En el impactante pogo de Jerusalén, paradójicamente uno de los últimos bastiones de la humanidad (y de los efectos visuales, ya que después todo comienza a decaer y decaer),  se verifica de forma cruenta la batalla entre la masa informe y el individuo. Una horda devoradora que destruye todo a su paso y que, una vez franqueada la barrera de protección, lo invade todo. La implicancia social queda bastante clarificada por todo aquello que podríamos significar como “masa”, pero hay más.

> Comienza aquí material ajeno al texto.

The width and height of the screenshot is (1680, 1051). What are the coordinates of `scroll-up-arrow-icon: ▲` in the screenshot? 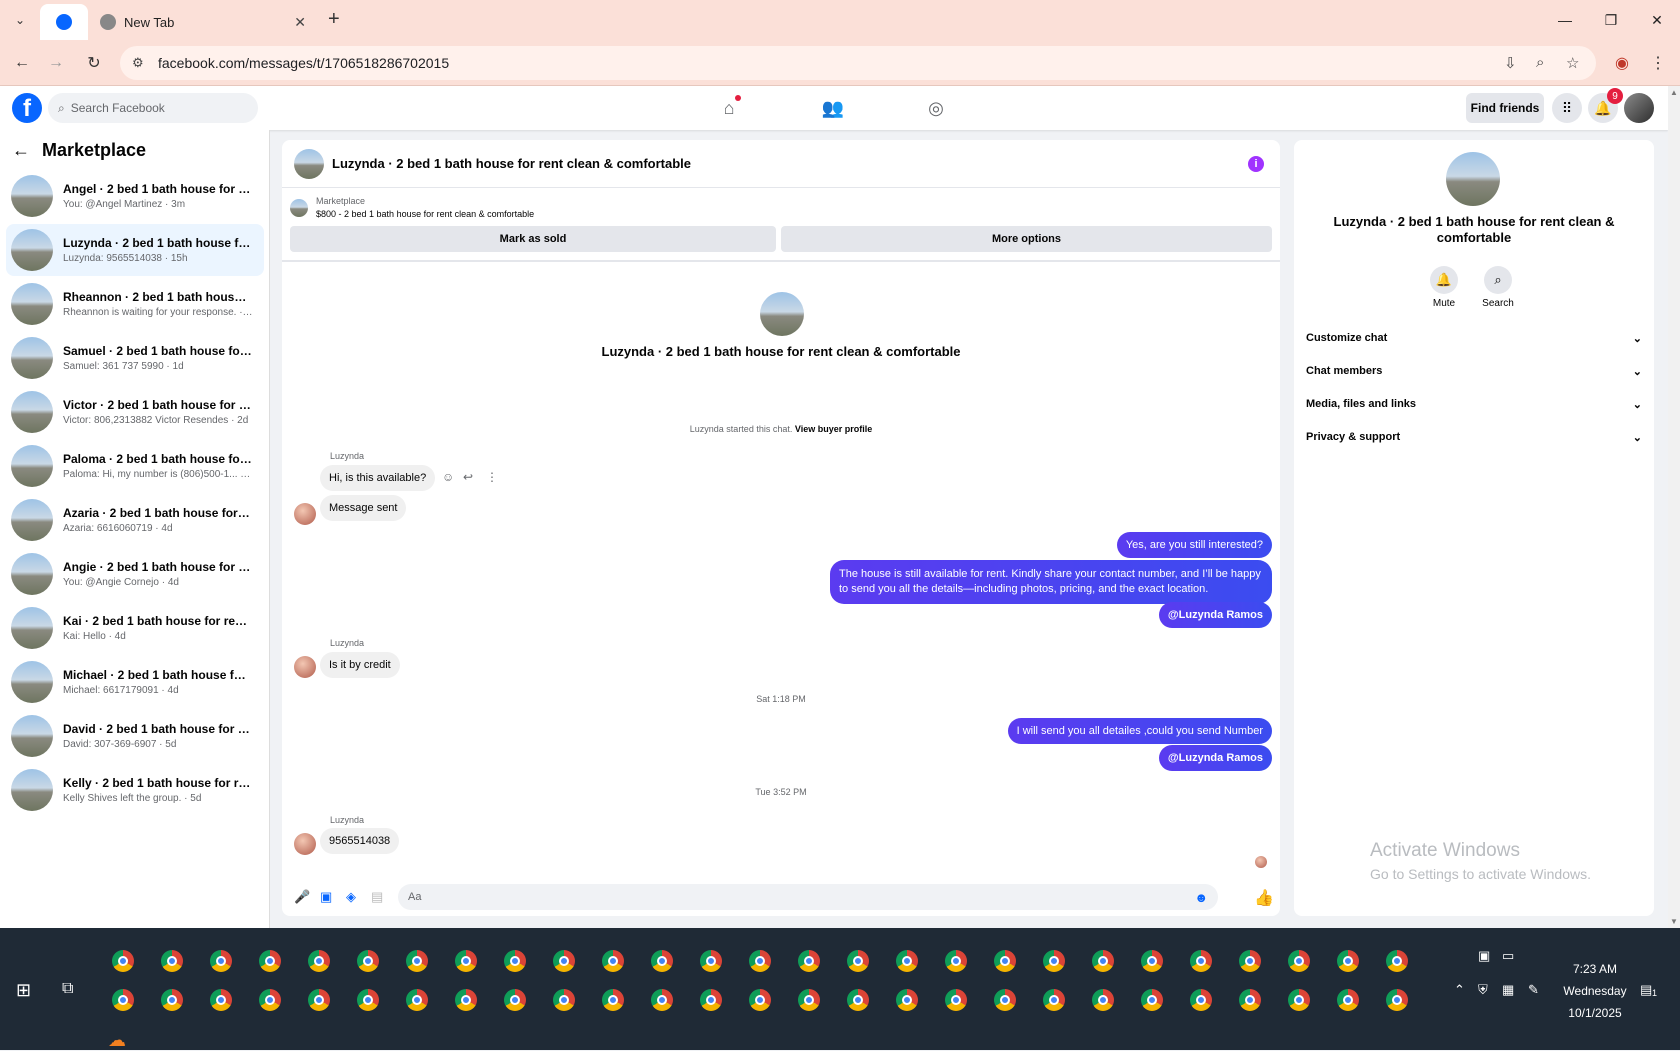 It's located at (1674, 92).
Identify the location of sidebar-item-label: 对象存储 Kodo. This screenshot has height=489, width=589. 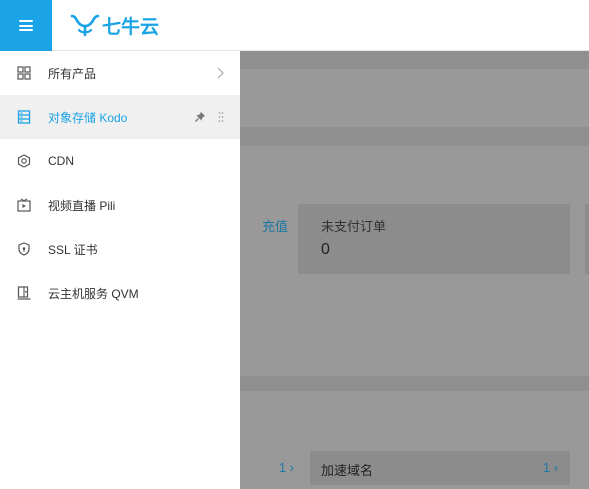
(88, 118).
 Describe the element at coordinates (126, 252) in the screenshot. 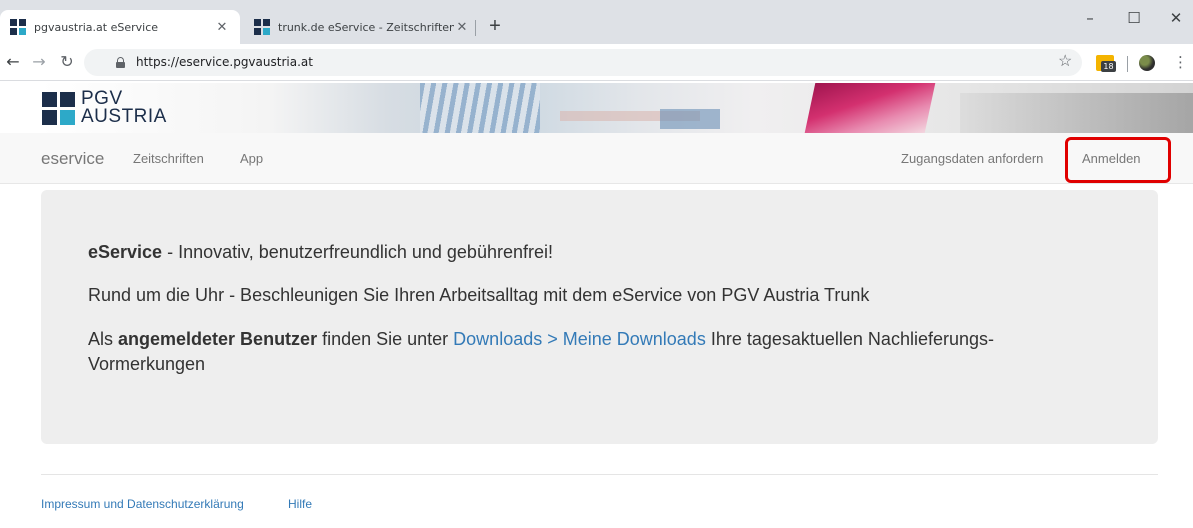

I see `intro-bold: eService` at that location.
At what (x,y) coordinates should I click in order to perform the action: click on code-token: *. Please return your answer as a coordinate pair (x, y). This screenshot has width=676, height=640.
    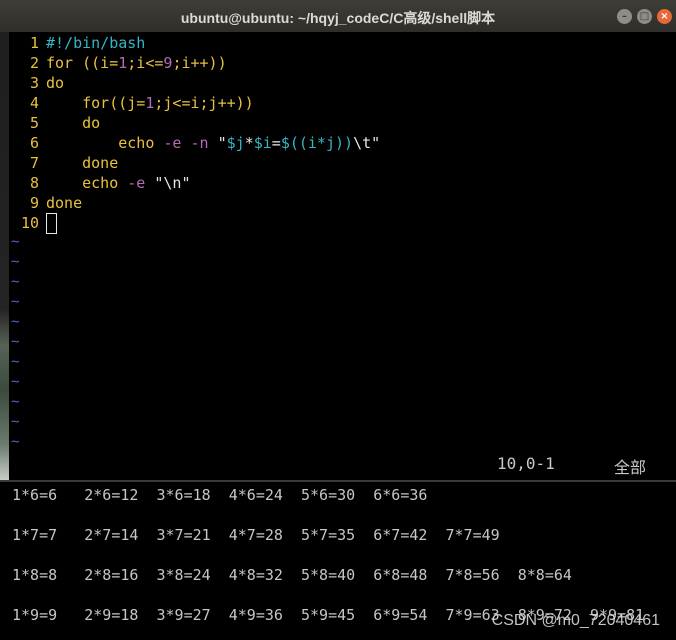
    Looking at the image, I should click on (249, 143).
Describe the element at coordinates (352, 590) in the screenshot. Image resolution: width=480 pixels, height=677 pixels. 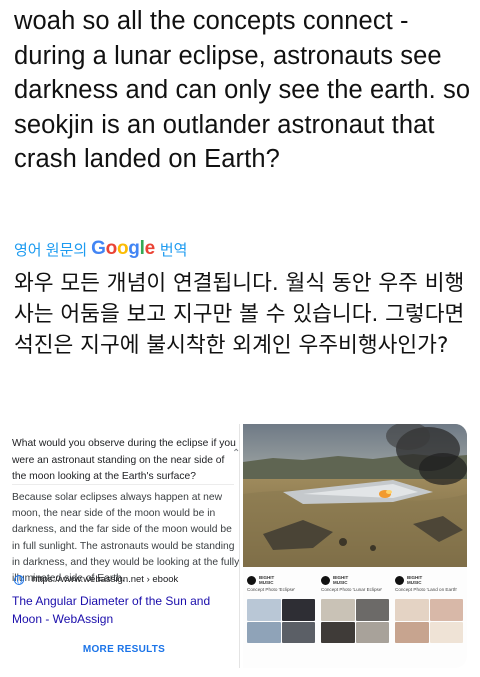
I see `mini-post-caption: Concept Photo 'Lunar Eclipse'` at that location.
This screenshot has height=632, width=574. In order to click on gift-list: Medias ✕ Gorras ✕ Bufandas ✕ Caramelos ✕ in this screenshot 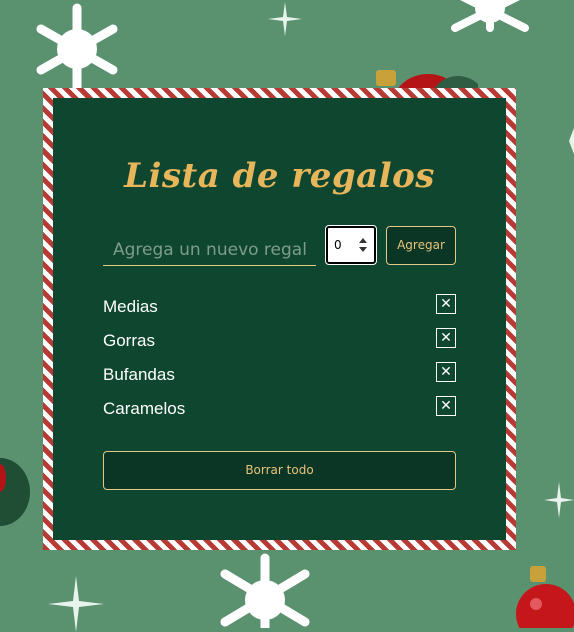, I will do `click(280, 362)`.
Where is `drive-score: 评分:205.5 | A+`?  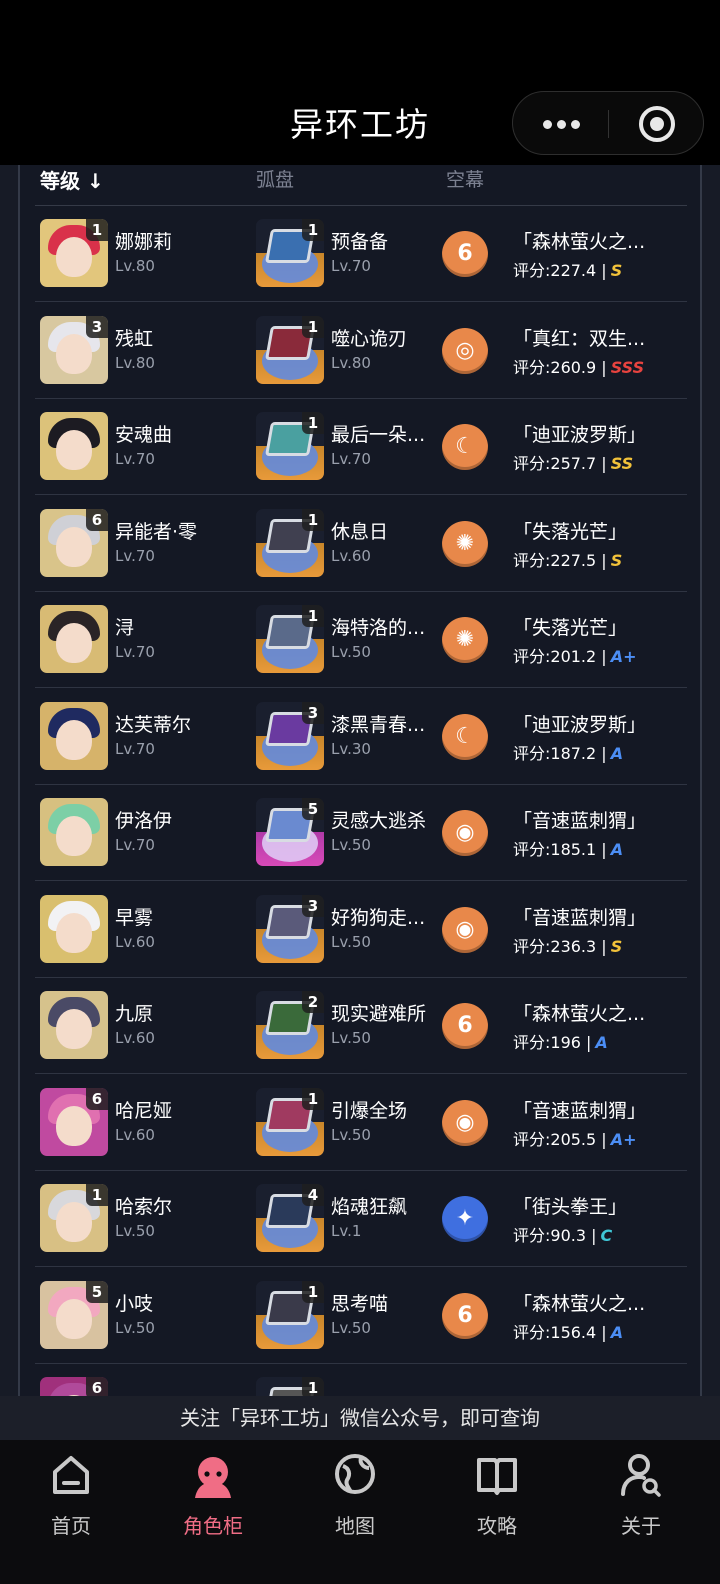 drive-score: 评分:205.5 | A+ is located at coordinates (574, 1138).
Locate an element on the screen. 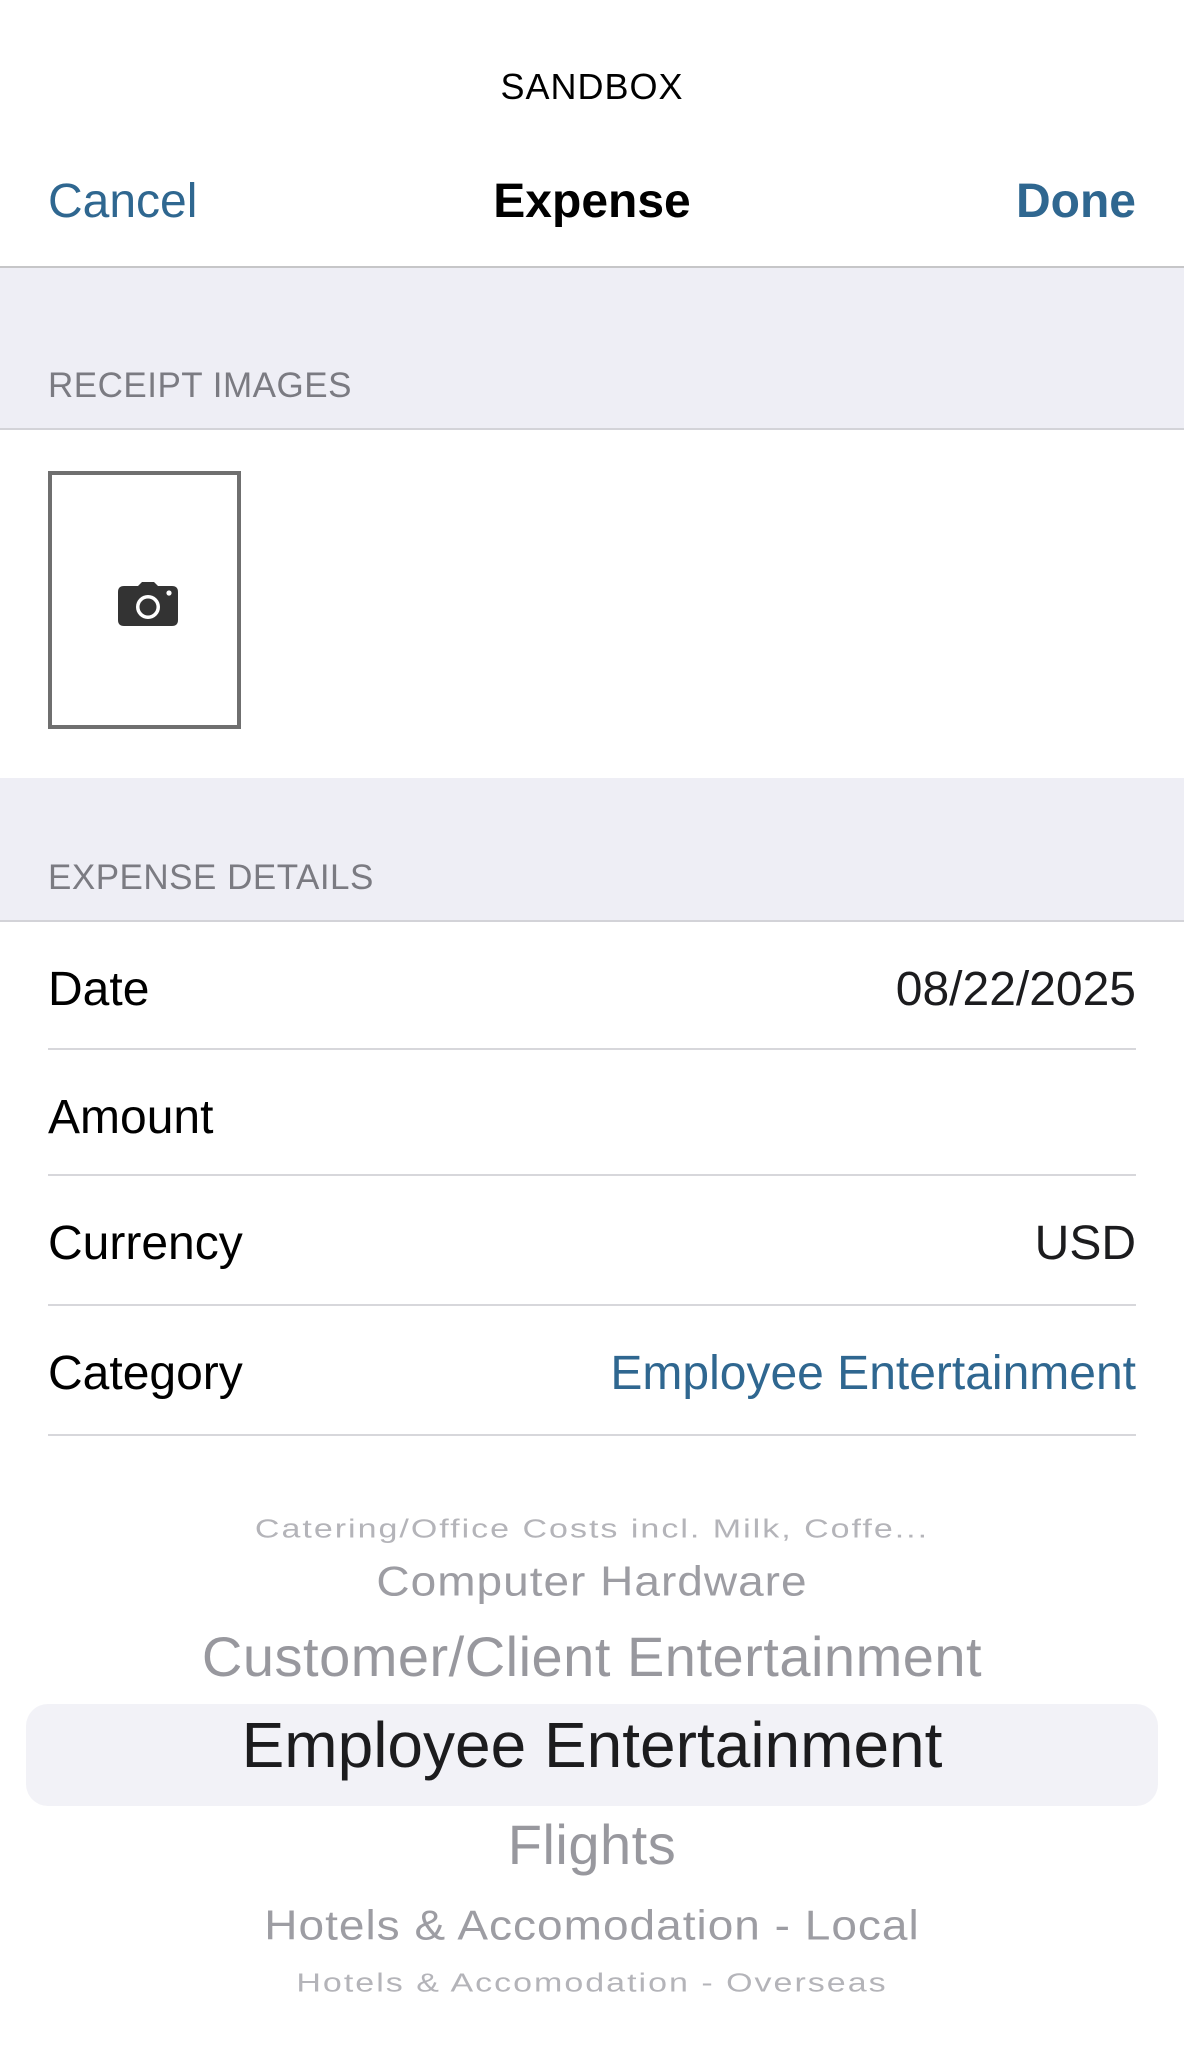 Image resolution: width=1184 pixels, height=2048 pixels. currency-row: Currency USD is located at coordinates (592, 1241).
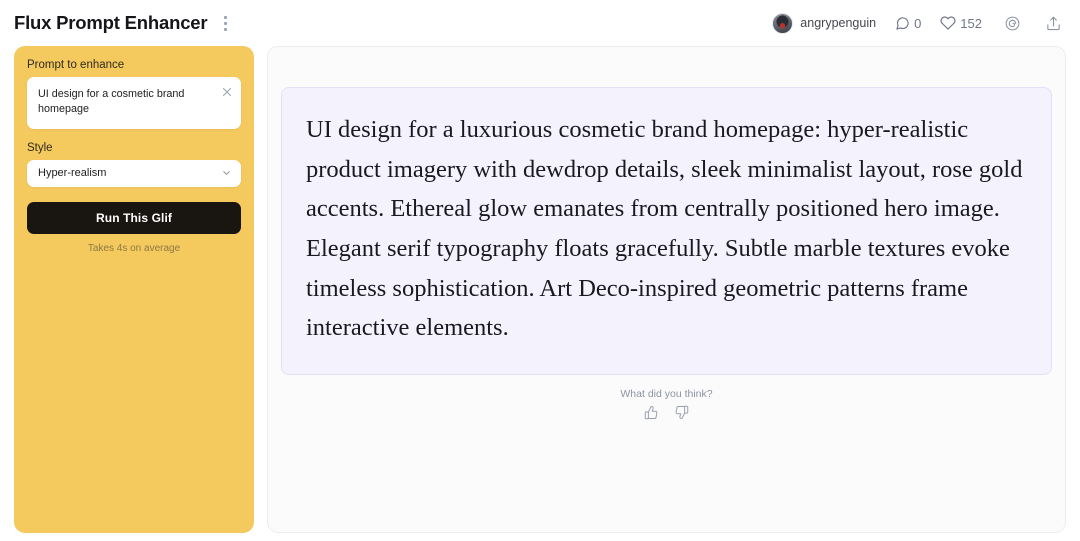  I want to click on avatar, so click(783, 23).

En su devenir por el mundo el personaje descubre una veta de inmunidad –bastante discutible, por cierto- y este evento constituye la situación final de la película, aunque se oyen los ecos de una posible continuación. En efecto, esta es la salida más mentada para la vertiente científica de zombis mencionada anteriormente. Si tomamos, a modo superficial, la etimología de la palabra inmunidad, observamos que deriva de munus, que en latín significa ‘obligación’, ‘oficio’, ‘don’. Mientras que la communitas–comunidad- se vincula con el munusen sentido positivo, la inmunitas lo hace negativamente. Será inmune aquel que está exento de las obligaciones y los peligros que conciernen a todos los otros. Nuestro héroe lleva el individualismo al extremo con el fin de alcanzar esa inmunidad. Allí donde todos fracasan, él encuentra el éxito. El sentido podría ser más categórico: él triunfa porque está solo. Por ello se permite cumplir la aporía de proteger la vida haciéndole probar la muerte. Esta es, quizás, la reflexión más fecunda que podríamos mantener tras la película, ya que nos permite pensar que de lo que se trata, entonces, es de impedir, prevenir y combatir la propagación del contagio desde el cuerpo individual, el cuerpo tecnológico, el cuerpo político, el cuerpo social.  El riesgo es que, en las enfermedades autoinmunitarias, el sistema se desencadena contra el mismo cuerpo que debía proteger y lo destruye. Este es el gran peligro de la vacuna contra los zombis. En su lógica inmanente, este conflicto inmunitario llevado al cuerpo social parece componerse de dos obsesiones especulares y contrapuestas que detentan nuestras sociedades en la actualidad: la pretensión de pureza de ciertos fanatismos religiosos, y la del Occidente rico, empeñando en excluir al resto del planeta de sus bienes en exceso.
Guerra mundial Z resulta un tanto extensa por gravitar exclusivamente sobre la figura del protagonista, pero también contiene un buen número de pasajes de acción bien logrados. Como dice el buen amigo Jean Baudrillard, siempre tenemos el cuestionable anhelo de contemplar y de participar activamente en el fin del mundo como un fin en sí mismo, independientemente del precio que debamos pagar por ello.
Otra vez, el entretenimiento del individualismo para todos y todas en clave de autoconservación.